Lurid Lighting and bold composition emphasize the director's thought process. ©Artisan

     Here's the the direct line approach to the story. Wilson arrives in Los Angeles after getting a letter telling him that his daughter has dies in a car accident. Fresh from a nine-year prison stint for armed robbery, Wilson is not one to waste words or time. He thinks his Jenny is too good a driver to have perished in some reckless spin off the road. He will get to the bottom of this and extract his pound of revenge. That's the whole of it.
     Soderbergh's editing style attempts to replicate the thought process, freely searching back and forth in time, repeating elements. Coming on the heels of Out of Sight, Soderbergh's highly successful film starring George Clooney and Jennifer Lopez, The Limey experiments further with the aggressive editing that was a signpost of the earlier film. The Limey, is as lean in storytelling as the title might suggest. 
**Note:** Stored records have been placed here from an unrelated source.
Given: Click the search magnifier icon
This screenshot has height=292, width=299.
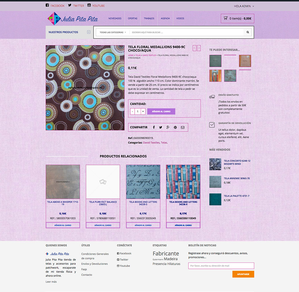Looking at the screenshot, I should click(248, 32).
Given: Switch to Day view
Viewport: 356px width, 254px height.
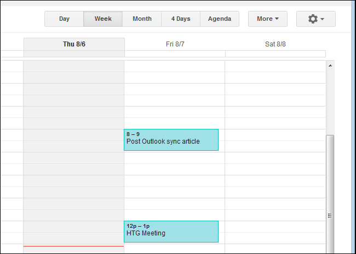Looking at the screenshot, I should (x=64, y=19).
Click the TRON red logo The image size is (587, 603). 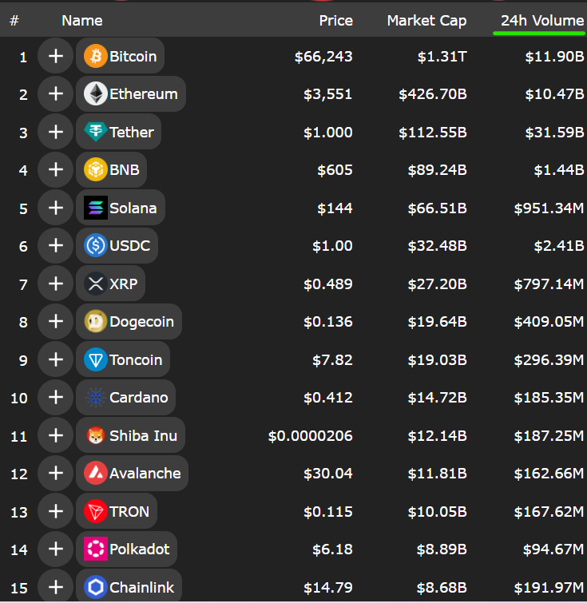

     Terrence Stamp is ferocious in the role of Wilson. Every word out of his mouth is delivered with deliberate danger. Clipped syllables emphasize the no-nonsense natural of this character. The resolve of the character is reflected in every close-up of Stamp's eyes. This is a performance developed fromt he inside out. Peter Fonda injects Terry Valentine with a sixties fluidity hardened by an amoral edginess, while Barry Newman is surprising convincing in an unusual role as Avery, Valentine's head of security . 
    Communication with his collaborators is an obvious strength of Soderbergh. Take the score by Cliff Martinez, for instance. This is Martinez's sixth collaboration with Soderbergh. Is it a surprise that his cold, aloof, spare, metronome-beat piano score captures the cool essence of the director's point of view.  
    The experimental nature of the film brings a spontaneity to many of the scenes. Look at the varied use of available light. The scene in which Wilson confronts the warehouse crew when looking for Valentine is lit with lurid fluorescent light. The nightmarish look marries well with the sense memory editing style. Ed Lachman's free-form cinematography has the right energy for Soderbergh's storytelling in The Limey. 
    There are two audio commentaries to help illuminate The Limey experience. Soderbergh and screenwriter Lem Dobbs talk about filmmaking and The Limey in particular like two old friends enjoying each other's company. The observations are consistently candid and there's even a little bit of playful editing distorting the commentary track to echo the style of the film. An alternate audio commentary combines commentary on the film and reflections about the 60's by principals of the film, including Stamp, Fonda, Barry Newman and Lesley Ann Warren. Included with the extras is a fine explanation for the techies in the crowd of how a film becomes a DVD. An examination of the controversy surrounding delivering DVDs in anamorphic widescreen or 4 x 3 letterbox widescreen is accompanied by a minute plus clip transferred both ways, letting you play with the comparison and see the results. 
    This reference quality DVD is meticulously transferred to present the fascinating images accurately. Varied lighting situations maintain individual integrity. Balanced contrast provides excellent shadow detail in the darker sequences, but the DVD really stands out in replicating those unusually lit sequences. Detail is outstanding in all circumstances. You can look deep into the eyes of Terrence Stamp without losing a speck of inspiration. A measure of the color accuracy is as simple as the absolutely perfect transfer of a necktie. The texture of the silk, the perfect containment of the stripes, the depth and strength of color. The Dolby Digital 5:1 surround mix plants details in accurate sections of the home theater and the chords of the Martinez are surrounding by the ambiance of the action.